[Stored data]
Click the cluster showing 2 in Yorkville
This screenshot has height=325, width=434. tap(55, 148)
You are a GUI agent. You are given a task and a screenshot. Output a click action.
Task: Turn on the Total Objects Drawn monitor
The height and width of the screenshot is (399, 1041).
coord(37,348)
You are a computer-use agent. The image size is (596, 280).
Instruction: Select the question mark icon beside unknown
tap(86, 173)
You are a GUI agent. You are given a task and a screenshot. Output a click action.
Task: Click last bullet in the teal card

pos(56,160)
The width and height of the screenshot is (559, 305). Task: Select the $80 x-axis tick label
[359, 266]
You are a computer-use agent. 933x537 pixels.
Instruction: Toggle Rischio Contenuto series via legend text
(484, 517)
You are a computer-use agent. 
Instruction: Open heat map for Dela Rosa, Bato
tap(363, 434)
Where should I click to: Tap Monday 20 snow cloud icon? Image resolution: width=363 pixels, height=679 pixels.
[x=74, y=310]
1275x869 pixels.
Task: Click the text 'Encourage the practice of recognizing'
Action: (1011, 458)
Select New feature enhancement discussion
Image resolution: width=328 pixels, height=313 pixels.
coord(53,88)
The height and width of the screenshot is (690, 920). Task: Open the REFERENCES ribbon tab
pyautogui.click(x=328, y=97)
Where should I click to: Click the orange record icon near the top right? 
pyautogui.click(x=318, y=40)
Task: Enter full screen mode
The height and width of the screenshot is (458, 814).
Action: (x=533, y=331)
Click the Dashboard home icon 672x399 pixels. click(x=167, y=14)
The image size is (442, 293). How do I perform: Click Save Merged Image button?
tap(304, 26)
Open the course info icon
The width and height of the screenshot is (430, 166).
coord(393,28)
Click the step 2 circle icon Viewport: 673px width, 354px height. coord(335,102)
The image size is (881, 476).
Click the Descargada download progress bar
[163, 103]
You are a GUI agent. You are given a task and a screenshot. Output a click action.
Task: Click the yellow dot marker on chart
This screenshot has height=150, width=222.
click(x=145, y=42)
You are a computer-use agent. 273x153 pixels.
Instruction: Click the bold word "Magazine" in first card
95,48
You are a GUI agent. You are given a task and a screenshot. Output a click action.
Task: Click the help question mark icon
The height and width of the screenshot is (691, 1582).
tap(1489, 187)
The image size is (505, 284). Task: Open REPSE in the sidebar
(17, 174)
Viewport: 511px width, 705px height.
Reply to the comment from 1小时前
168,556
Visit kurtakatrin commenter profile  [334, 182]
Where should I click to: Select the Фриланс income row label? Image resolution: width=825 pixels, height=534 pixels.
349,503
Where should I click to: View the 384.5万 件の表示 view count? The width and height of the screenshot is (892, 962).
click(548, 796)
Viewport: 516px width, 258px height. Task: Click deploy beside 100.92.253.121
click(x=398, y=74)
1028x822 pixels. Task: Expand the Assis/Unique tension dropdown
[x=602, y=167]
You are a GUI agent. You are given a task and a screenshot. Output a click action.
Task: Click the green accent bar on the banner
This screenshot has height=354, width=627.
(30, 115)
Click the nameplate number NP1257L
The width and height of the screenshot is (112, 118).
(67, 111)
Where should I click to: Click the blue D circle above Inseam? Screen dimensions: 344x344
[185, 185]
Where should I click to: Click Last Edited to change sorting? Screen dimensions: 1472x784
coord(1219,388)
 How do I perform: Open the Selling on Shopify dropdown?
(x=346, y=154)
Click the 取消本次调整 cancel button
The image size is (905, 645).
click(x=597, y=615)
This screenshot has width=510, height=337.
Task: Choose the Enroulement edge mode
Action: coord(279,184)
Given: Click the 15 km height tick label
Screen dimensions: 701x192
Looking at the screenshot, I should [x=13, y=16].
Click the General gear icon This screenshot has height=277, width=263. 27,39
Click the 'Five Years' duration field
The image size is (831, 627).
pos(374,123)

TO DO: Retype all of the records above, word for word.

WRITTEN ANSWER:
Click the cluster showing 2 in Yorkville
This screenshot has height=325, width=434. tap(55, 148)
You are a GUI agent. You are given a task and a screenshot. Output a click action.
Task: Turn on the Total Objects Drawn monitor
The height and width of the screenshot is (399, 1041).
coord(37,348)
You are a computer-use agent. The image size is (596, 280).
Instruction: Select the question mark icon beside unknown
tap(86, 173)
You are a GUI agent. You are given a task and a screenshot. Output a click action.
Task: Click last bullet in the teal card

pos(56,160)
The width and height of the screenshot is (559, 305). Task: Select the $80 x-axis tick label
[359, 266]
You are a computer-use agent. 933x537 pixels.
Instruction: Toggle Rischio Contenuto series via legend text
(484, 517)
You are a computer-use agent. 
Instruction: Open heat map for Dela Rosa, Bato
tap(363, 434)
Where should I click to: Tap Monday 20 snow cloud icon? Image resolution: width=363 pixels, height=679 pixels.
[x=74, y=310]
1275x869 pixels.
Task: Click the text 'Encourage the practice of recognizing'
Action: (1011, 458)
Select New feature enhancement discussion
Image resolution: width=328 pixels, height=313 pixels.
coord(53,88)
The height and width of the screenshot is (690, 920). Task: Open the REFERENCES ribbon tab
pyautogui.click(x=328, y=97)
Where should I click to: Click the orange record icon near the top right? 
pyautogui.click(x=318, y=40)
Task: Enter full screen mode
The height and width of the screenshot is (458, 814).
Action: (x=533, y=331)
Click the Dashboard home icon 672x399 pixels. click(x=167, y=14)
The image size is (442, 293). How do I perform: Click Save Merged Image button?
tap(304, 26)
Open the course info icon
The width and height of the screenshot is (430, 166).
coord(393,28)
Click the step 2 circle icon Viewport: 673px width, 354px height. coord(335,102)
The image size is (881, 476).
Click the Descargada download progress bar
[163, 103]
You are a GUI agent. You are given a task and a screenshot. Output a click action.
Task: Click the yellow dot marker on chart
This screenshot has height=150, width=222.
click(x=145, y=42)
You are a computer-use agent. 273x153 pixels.
Instruction: Click the bold word "Magazine" in first card
95,48
You are a GUI agent. You are given a task and a screenshot. Output a click action.
Task: Click the help question mark icon
The height and width of the screenshot is (691, 1582).
tap(1489, 187)
The image size is (505, 284). Task: Open REPSE in the sidebar
(17, 174)
Viewport: 511px width, 705px height.
Reply to the comment from 1小时前
168,556
Visit kurtakatrin commenter profile  [334, 182]
Where should I click to: Select the Фриланс income row label? Image resolution: width=825 pixels, height=534 pixels.
349,503
Where should I click to: View the 384.5万 件の表示 view count? The width and height of the screenshot is (892, 962).
click(548, 796)
Viewport: 516px width, 258px height. Task: Click deploy beside 100.92.253.121
click(x=398, y=74)
1028x822 pixels. Task: Expand the Assis/Unique tension dropdown
[x=602, y=167]
You are a GUI agent. You are given a task and a screenshot. Output a click action.
Task: Click the green accent bar on the banner
This screenshot has height=354, width=627.
(30, 115)
Click the nameplate number NP1257L
The width and height of the screenshot is (112, 118).
(67, 111)
Where should I click to: Click the blue D circle above Inseam? Screen dimensions: 344x344
[185, 185]
Where should I click to: Click Last Edited to change sorting? Screen dimensions: 1472x784
coord(1219,388)
 How do I perform: Open the Selling on Shopify dropdown?
(x=346, y=154)
Click the 取消本次调整 cancel button
The image size is (905, 645).
click(x=597, y=615)
This screenshot has width=510, height=337.
Task: Choose the Enroulement edge mode
Action: coord(279,184)
Given: Click the 15 km height tick label
Screen dimensions: 701x192
Looking at the screenshot, I should [x=13, y=16].
Click the General gear icon This screenshot has height=277, width=263. 27,39
Click the 'Five Years' duration field
The image size is (831, 627).
pos(374,123)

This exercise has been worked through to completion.